Roughly 2,100 of the 6,500 job cuts involve employees who opted for a voluntary early retirement program. Cisco also sold its set-top box manufacturing business, shifting 5,000 people to a new employer. The moves come as Wall Street continues to worry about margin and market share erosion at Cisco.
How did we get to this point? Leading up to Cisco Partner Summit 2011 back in February, The VAR Guy asked Cisco Senior VP Edison Peres if the company was stretched too thin promoting too many different priorities to partners. And during the actual Cisco Partner Summit, The VAR Guy openly wondered if CEO John Chambers was in reaction mode rather than proactive mode. The prime example: Chambers took more than a decade to name a COO at the company, though Chambers insisted that the move was proactive.
By April 2011, Chambers conceded that Cisco had lost its way and needed to refocus. Some pundits predicted Cisco would cut as many as 10,000 employees. The official answer finally arrived today. Among the moves Cisco announced:
- a $1 billion annual operating expense reduction;
- Cisco has eliminated 15 percent of vice president level and above employees.

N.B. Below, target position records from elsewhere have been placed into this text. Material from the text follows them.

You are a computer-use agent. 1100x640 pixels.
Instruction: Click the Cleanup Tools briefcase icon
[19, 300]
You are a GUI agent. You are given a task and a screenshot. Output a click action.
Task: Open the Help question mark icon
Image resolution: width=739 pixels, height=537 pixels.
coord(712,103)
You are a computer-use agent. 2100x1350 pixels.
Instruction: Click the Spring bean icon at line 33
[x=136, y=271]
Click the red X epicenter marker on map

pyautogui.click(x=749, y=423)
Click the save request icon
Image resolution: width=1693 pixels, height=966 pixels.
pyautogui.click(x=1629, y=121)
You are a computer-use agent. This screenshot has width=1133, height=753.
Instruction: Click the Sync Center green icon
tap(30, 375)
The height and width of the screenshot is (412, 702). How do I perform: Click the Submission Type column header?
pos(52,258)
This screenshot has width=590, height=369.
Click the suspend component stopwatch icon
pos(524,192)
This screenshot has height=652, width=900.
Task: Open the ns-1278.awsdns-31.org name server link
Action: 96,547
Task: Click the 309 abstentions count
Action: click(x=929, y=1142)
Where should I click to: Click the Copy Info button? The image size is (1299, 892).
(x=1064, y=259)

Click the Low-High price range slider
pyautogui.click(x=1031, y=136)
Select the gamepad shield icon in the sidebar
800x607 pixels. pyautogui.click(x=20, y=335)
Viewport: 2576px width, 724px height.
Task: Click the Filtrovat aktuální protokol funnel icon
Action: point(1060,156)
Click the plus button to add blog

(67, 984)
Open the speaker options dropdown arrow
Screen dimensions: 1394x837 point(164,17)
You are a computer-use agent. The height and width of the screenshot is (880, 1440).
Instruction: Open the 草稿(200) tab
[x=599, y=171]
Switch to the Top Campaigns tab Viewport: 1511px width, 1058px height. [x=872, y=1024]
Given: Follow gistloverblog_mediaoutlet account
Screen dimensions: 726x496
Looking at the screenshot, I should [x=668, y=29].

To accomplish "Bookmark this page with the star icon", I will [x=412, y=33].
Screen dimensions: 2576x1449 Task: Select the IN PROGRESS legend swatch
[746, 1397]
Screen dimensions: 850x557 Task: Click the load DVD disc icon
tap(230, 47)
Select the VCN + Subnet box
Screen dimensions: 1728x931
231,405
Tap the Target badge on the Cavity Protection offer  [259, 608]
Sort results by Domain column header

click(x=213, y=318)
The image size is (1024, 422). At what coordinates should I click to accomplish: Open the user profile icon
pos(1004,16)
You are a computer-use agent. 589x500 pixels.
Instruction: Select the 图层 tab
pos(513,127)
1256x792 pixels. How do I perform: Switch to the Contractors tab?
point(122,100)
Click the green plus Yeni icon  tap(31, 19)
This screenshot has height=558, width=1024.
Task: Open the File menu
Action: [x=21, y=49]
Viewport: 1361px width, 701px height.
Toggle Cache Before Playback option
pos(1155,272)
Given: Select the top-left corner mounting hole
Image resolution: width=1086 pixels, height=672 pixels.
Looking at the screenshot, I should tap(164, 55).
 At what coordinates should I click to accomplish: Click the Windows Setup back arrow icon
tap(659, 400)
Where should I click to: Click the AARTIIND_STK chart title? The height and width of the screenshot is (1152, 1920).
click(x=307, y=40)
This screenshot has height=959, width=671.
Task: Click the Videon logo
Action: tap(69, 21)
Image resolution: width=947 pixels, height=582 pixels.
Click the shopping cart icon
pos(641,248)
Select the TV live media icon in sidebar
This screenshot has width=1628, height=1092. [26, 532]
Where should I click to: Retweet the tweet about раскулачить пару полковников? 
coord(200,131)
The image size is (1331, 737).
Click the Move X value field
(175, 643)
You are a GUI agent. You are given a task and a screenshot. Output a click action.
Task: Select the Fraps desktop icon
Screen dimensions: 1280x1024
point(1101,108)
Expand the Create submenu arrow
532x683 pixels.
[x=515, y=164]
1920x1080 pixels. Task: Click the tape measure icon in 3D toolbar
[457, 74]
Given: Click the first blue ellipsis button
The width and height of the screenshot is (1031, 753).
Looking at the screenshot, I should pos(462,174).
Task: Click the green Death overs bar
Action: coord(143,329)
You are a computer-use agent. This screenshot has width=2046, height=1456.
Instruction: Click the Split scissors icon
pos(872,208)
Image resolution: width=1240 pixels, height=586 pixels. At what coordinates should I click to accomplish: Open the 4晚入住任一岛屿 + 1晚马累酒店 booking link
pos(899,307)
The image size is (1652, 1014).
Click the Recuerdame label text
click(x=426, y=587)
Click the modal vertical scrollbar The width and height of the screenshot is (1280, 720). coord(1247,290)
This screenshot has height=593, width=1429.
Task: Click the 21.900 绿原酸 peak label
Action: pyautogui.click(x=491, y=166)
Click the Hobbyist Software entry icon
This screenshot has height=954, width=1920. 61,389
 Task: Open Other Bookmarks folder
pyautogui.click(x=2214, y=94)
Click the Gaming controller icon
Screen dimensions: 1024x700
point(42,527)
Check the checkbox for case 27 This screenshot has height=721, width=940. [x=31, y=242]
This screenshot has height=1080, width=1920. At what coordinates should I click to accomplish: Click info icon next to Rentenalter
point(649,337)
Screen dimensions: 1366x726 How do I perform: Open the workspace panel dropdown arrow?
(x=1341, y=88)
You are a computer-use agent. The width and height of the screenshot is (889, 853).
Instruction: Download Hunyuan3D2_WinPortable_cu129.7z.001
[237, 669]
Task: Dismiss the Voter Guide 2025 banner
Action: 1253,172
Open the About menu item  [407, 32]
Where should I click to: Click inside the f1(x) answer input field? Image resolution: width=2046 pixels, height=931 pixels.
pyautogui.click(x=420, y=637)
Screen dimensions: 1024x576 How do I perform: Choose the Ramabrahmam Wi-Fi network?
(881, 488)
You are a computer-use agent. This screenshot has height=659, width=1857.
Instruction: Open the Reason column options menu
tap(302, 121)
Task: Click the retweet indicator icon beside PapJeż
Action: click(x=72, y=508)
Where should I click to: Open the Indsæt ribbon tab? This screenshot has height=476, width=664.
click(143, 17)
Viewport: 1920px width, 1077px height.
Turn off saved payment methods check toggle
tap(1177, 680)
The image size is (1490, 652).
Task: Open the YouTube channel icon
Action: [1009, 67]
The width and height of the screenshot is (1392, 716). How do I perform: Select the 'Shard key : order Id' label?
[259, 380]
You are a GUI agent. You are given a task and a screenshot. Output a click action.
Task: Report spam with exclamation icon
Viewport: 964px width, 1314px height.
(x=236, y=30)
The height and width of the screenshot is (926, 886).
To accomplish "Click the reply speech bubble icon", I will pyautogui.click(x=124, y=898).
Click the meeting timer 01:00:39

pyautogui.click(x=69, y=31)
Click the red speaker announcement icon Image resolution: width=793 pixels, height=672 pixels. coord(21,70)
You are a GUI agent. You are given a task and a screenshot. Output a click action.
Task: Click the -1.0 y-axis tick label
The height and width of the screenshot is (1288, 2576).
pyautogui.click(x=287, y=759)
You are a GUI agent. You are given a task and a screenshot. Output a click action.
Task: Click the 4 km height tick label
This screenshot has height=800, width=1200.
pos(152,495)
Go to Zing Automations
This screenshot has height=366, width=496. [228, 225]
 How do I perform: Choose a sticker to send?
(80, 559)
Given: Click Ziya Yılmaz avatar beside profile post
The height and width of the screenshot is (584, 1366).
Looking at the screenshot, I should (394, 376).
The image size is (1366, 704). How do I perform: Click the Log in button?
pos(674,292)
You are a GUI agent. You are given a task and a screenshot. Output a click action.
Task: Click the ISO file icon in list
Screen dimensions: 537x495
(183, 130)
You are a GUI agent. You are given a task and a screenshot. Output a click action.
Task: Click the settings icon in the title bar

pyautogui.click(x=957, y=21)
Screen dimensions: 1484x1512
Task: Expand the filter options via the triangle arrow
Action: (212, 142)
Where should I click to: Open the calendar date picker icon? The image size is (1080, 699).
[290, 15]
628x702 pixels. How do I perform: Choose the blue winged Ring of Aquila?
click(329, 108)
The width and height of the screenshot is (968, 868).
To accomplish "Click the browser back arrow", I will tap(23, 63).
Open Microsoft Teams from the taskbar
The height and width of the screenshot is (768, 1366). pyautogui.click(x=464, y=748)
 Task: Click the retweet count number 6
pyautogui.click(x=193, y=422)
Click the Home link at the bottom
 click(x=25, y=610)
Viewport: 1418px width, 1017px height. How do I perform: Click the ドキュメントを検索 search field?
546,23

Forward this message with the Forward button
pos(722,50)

- All affected employees will receive severance pay and outplacement assistance.
- Impacted employees in the United States, Canada and select countries will be notified during the first week of August.
- The remainder of the global workforce reductions are expected to occur at a later date in compliance with local laws and regulations.
- Cisco has also agreed to sell its set-top box manufacturing facility in Juarez, Mexico, to Foxconn Technology Group. The approximately 5,000 people employed at the facility will become employees of Foxconn in the first quarter of fiscal 2012 and no job losses are expected as a result of the sale, Cisco said.
Meanwhile, concerns about Cisco’s market share and profit margins continue to surface on Wall Street. Earlier today — before Cisco confirmed the job cuts — RBC Capital Markets predicted that Cisco’s switching prices would fall faster than expected while Cisco gross margins would face attack, according to Barron’s.
Smelling blood in the water, Hewlett-Packard has spent recent weeks calling the IT media and bloggers, promoting the idea that HP’s networking business continues to gain ground on Cisco.
Further complicating matters for Cisco: The company announced job cuts the very day that IBM flexed its muscle and delivered better-than-expected Q2 results.
The VAR Guy has reached out to Cisco for additional comment about the company’s channel partner program and channel team status amid the anticipated August job cuts.